* [Your instructions] Copy out the material below word for word, keeping every line as it stands.

* [Provided information]
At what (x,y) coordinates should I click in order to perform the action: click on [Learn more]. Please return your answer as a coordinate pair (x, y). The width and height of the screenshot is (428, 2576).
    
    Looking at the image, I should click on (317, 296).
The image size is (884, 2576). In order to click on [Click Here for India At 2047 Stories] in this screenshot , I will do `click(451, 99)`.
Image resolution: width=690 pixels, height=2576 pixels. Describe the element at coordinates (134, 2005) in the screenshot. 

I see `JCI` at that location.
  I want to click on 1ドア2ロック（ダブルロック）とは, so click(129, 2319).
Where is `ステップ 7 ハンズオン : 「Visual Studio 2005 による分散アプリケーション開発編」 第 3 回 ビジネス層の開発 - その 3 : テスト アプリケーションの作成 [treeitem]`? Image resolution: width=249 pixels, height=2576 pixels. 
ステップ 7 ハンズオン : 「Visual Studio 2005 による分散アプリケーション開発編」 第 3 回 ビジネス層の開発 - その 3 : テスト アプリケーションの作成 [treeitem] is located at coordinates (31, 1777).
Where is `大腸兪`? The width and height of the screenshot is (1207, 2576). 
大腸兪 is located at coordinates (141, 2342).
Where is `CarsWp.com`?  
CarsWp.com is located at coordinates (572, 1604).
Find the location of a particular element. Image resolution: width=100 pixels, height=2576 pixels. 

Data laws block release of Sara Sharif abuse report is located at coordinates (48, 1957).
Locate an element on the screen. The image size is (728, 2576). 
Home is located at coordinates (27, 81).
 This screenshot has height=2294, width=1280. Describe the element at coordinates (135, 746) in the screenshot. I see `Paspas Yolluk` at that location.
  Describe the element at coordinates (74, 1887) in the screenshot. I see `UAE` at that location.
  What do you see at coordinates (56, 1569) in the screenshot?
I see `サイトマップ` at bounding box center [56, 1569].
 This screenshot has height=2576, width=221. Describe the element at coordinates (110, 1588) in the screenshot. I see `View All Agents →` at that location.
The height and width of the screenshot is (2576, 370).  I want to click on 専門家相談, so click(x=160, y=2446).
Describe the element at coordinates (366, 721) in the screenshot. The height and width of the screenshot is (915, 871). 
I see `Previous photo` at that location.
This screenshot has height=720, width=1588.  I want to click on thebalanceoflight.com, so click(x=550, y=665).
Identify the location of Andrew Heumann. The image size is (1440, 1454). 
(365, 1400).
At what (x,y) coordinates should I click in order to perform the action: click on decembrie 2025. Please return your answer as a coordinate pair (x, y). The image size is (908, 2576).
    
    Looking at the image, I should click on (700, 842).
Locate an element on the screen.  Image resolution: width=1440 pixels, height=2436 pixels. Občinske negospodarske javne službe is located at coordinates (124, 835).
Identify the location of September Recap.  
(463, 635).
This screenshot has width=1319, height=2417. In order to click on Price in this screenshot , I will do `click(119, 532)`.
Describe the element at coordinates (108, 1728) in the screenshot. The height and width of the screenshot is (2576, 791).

* [Task output]
At what (x,y) coordinates should I click in order to perform the action: click on [Learn more]. Please return your answer as a coordinate pair (x, y). The width and height of the screenshot is (428, 2576).
    
    Looking at the image, I should click on (317, 296).
The image size is (884, 2576). In order to click on [Click Here for India At 2047 Stories] in this screenshot , I will do `click(451, 99)`.
Image resolution: width=690 pixels, height=2576 pixels. Describe the element at coordinates (134, 2005) in the screenshot. 

I see `JCI` at that location.
  I want to click on 1ドア2ロック（ダブルロック）とは, so click(129, 2319).
Where is `ステップ 7 ハンズオン : 「Visual Studio 2005 による分散アプリケーション開発編」 第 3 回 ビジネス層の開発 - その 3 : テスト アプリケーションの作成 [treeitem]`? Image resolution: width=249 pixels, height=2576 pixels. 
ステップ 7 ハンズオン : 「Visual Studio 2005 による分散アプリケーション開発編」 第 3 回 ビジネス層の開発 - その 3 : テスト アプリケーションの作成 [treeitem] is located at coordinates (31, 1777).
Where is `大腸兪`? The width and height of the screenshot is (1207, 2576). 
大腸兪 is located at coordinates (141, 2342).
Where is `CarsWp.com`?  
CarsWp.com is located at coordinates (572, 1604).
Find the location of a particular element. Image resolution: width=100 pixels, height=2576 pixels. 

Data laws block release of Sara Sharif abuse report is located at coordinates (48, 1957).
Locate an element on the screen. The image size is (728, 2576). 
Home is located at coordinates (27, 81).
 This screenshot has height=2294, width=1280. Describe the element at coordinates (135, 746) in the screenshot. I see `Paspas Yolluk` at that location.
  Describe the element at coordinates (74, 1887) in the screenshot. I see `UAE` at that location.
  What do you see at coordinates (56, 1569) in the screenshot?
I see `サイトマップ` at bounding box center [56, 1569].
 This screenshot has height=2576, width=221. Describe the element at coordinates (110, 1588) in the screenshot. I see `View All Agents →` at that location.
The height and width of the screenshot is (2576, 370).  I want to click on 専門家相談, so click(x=160, y=2446).
Describe the element at coordinates (366, 721) in the screenshot. The height and width of the screenshot is (915, 871). 
I see `Previous photo` at that location.
This screenshot has height=720, width=1588.  I want to click on thebalanceoflight.com, so click(x=550, y=665).
Identify the location of Andrew Heumann. The image size is (1440, 1454). 
(365, 1400).
At what (x,y) coordinates should I click in order to perform the action: click on decembrie 2025. Please return your answer as a coordinate pair (x, y). The image size is (908, 2576).
    
    Looking at the image, I should click on (700, 842).
Locate an element on the screen.  Image resolution: width=1440 pixels, height=2436 pixels. Občinske negospodarske javne službe is located at coordinates (124, 835).
Identify the location of September Recap.  
(463, 635).
This screenshot has width=1319, height=2417. In order to click on Price in this screenshot , I will do `click(119, 532)`.
Describe the element at coordinates (108, 1728) in the screenshot. The height and width of the screenshot is (2576, 791).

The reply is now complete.